ASSIGNED TASK 1.
From the text on cblJ-type methylmalonic aciduria and homocystinuria, list every clinical presentation it names.
ASSIGNED TASK 2.
Please extend the text on cblJ-type methylmalonic aciduria and homocystinuria, starting after its last sentence.

SELECTED TEXT.
╭──

Methylmalonic Aciduria and Homocystinuria, cblJ Type, via the ABCD4 Gene

Cobalamin (Cbl or vitamin B12) is an important cofactor in homocysteine metabolism and in branched-chain amino acid and odd-chain fatty acid catabolism. A series of inherited inborn errors of cobalamin metabolism have been identified, designated cblA through cblJ. In cblJ deficiency, cobalamin accumulates in lysosomes and cannot be used to synthesize the cofactors adenosylcobalamin (AdoCbl) and methylcobalamin (MeCbl). As a result, methylmalonyl CoA mutase cannot convert L-methylmalonyl-CoA to succinyl CoA, and methionine synthase cannot convert homocysteine to methionine. Patients have elevated methylmalonic acid and homocysteine concentrations in blood and urine, and some patients with increased propionylcarnitine concentrations are identified through newborn screening (Coelho et al. 2012). Clinical presentations are variable, but include being small for gestational age, feeding difficulties, hypotonia, lethargy, developmental delay, macrocytic anemia, and cardiovascular defects of variable severity (Coelho et al. 2012; Carrillo-Carrasco et al. 1993). Typically, presentation is within the first year and a half of life, but an 8 year-old patient was also diagnosed with a milder phenotype (Kim et al. 2012). Cultured fibroblasts from patients are phenotypically indistinguishable from that of patients with the cblF disorder (LMBRD1 gene) (Coelho et al. 2012).

Mutations in ABCD4 on chromosome 14q24 are responsible for autosomal recessive methylmalonic aciduria and homocystinuria, cblJ type. The ABCD4 gene consists of 19 coding exons and encodes the 606 amino acid ABCD4 protein. ABCD4 contains a transmembrane domain and an ABC transporter or nucleotide-binding domain. This protein localizes to the lysosome and interacts with LMBD1 (deficient protein in cblF type) (Coelho et al. 2012). It is unknown how the LMBD1 and ABCD4 proteins function in transporting cobalamin across the lysosomal membrane. Reported causative mutations include missense, splicing, and a small insertion detectable by sequencing. Two reported mutations occur in the predicted transmembrane domain, whereas two others have been reported in the predicted nucleotide-binding domain (Coelho et al. 2012; Kim et al. 2012).

╰──

EXCERPTED RECORDS.
╭──

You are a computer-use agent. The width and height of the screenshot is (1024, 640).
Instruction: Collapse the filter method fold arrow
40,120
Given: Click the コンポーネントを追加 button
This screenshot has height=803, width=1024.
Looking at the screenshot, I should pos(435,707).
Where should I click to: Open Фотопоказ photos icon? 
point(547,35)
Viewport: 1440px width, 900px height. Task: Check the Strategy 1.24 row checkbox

╰──
╭──

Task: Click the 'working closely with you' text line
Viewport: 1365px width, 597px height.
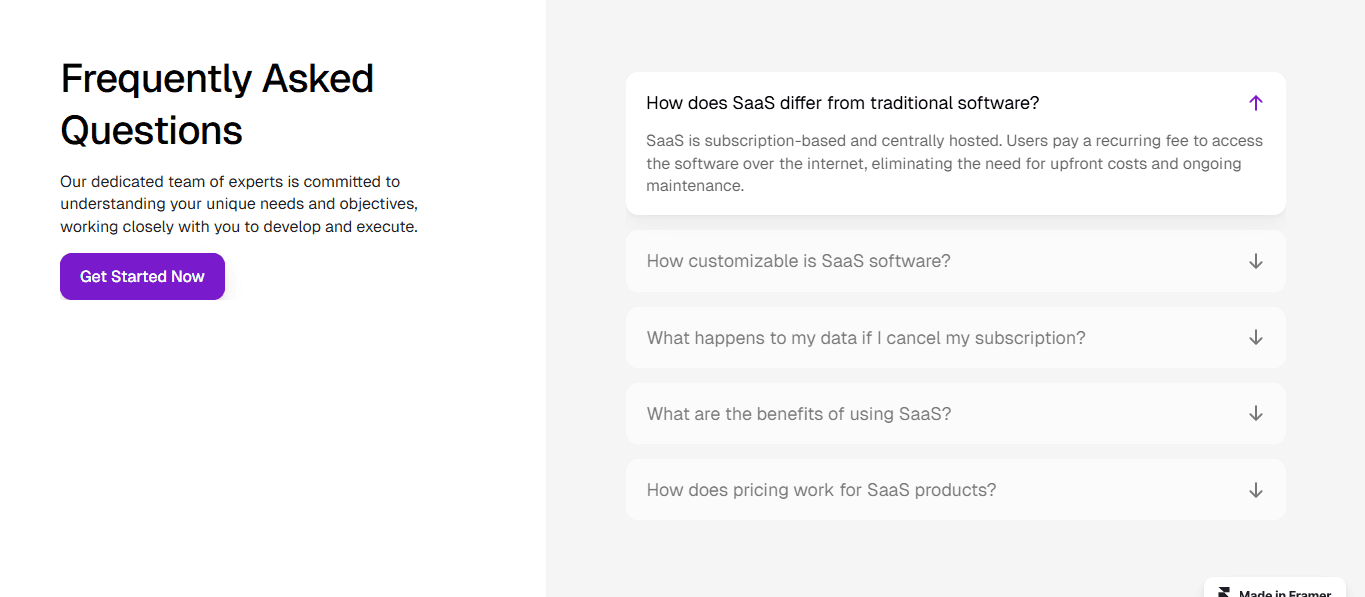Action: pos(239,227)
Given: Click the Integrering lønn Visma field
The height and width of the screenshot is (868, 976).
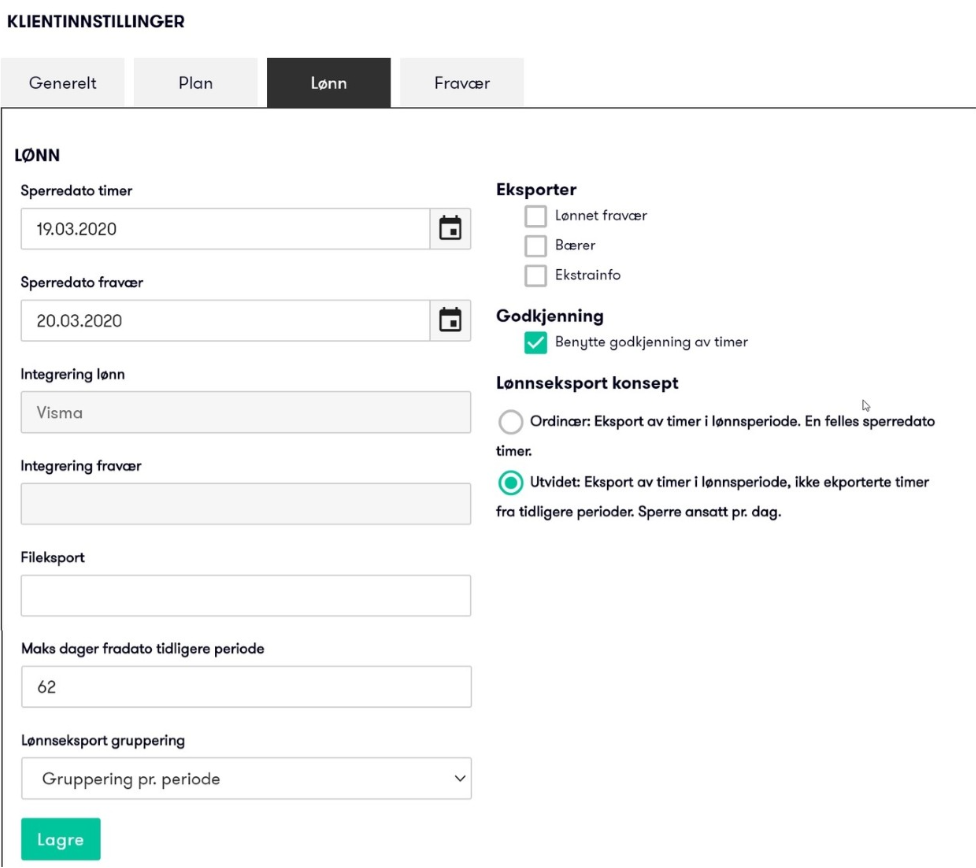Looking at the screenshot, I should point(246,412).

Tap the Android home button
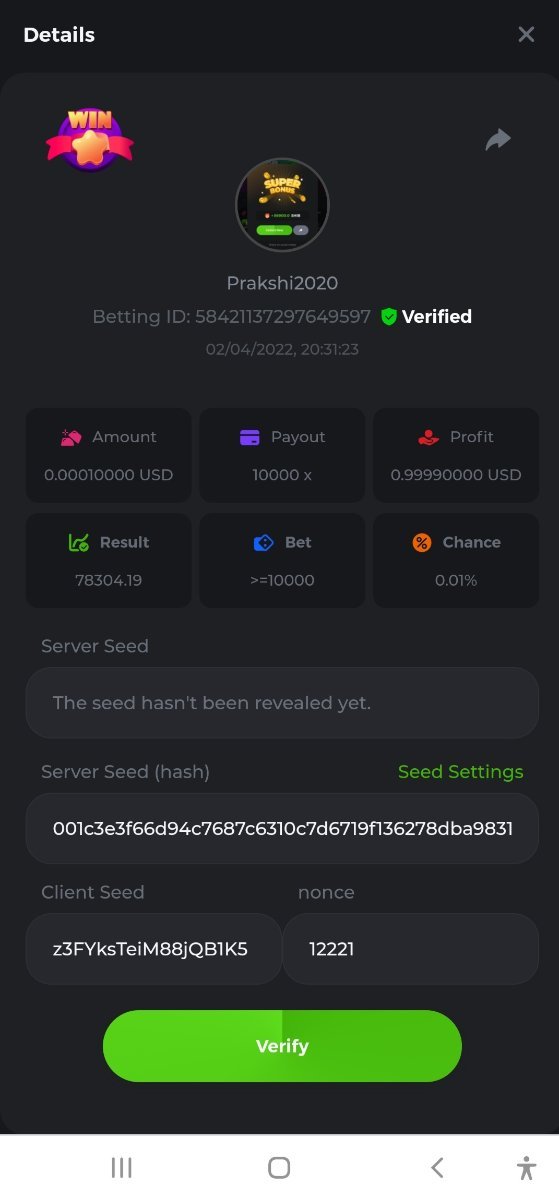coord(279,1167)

╰──
╭──

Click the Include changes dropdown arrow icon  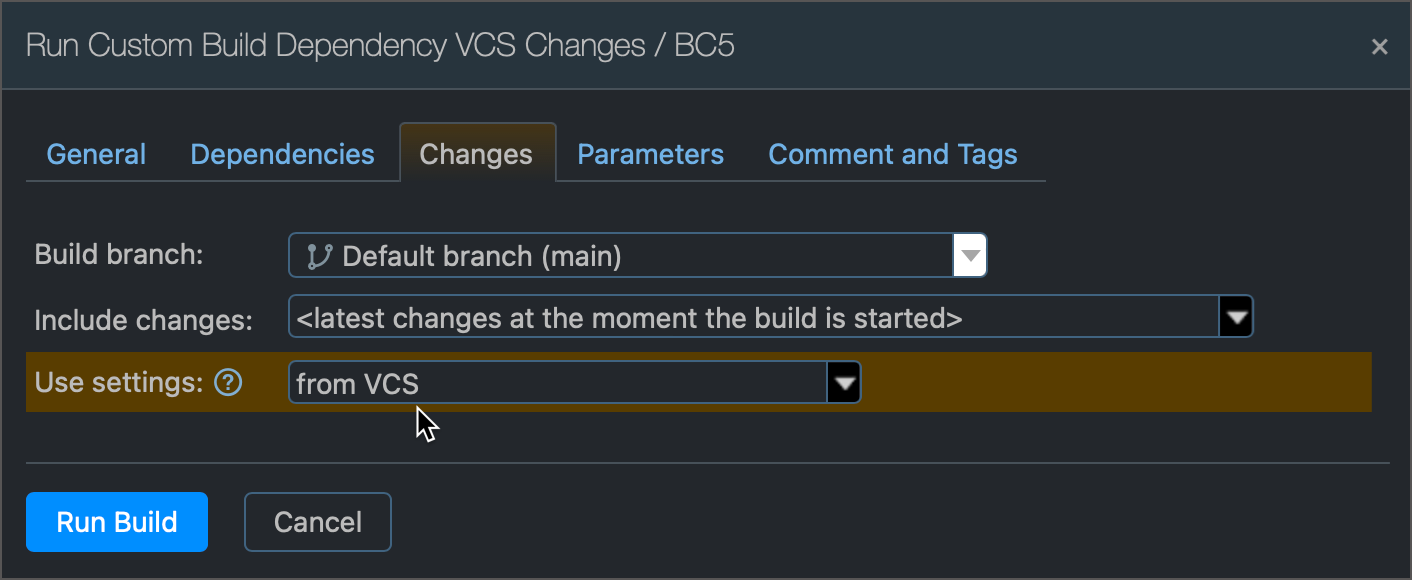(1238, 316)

╰──

FINAL ANSWER 1.
- Being small for gestational age
- Feeding difficulties
- Hypotonia
- Lethargy
- Developmental delay
- Macrocytic anemia
- Cardiovascular defects of variable severity

FINAL ANSWER 2.
Clinical sensitivity cannot be estimated because only a small number of patients have been reported. Analytical sensitivity should be almost 100% because all reported mutations thus far are detectable by sequencing.

This test provides full coverage of all coding exons of the ABCD4 gene plus 10 bases of flanking noncoding DNA in all available transcripts along with other non-coding regions in which pathogenic variants have been identified at PreventionGenetics or reported elsewhere. We define full coverage as >20X NGS reads or Sanger sequencing. PGnome panels typically provide slightly increased coverage over the PGxome equivalent. PGnome sequencing panels have the added benefit of additional analysis and reporting of deep intronic regions (where applicable).

Dependent on the sequencing backbone selected for this testing, discounted reflex testing to any other similar backbone-based test is available (i.e., PGxome panel to whole PGxome; PGnome panel to whole PGnome).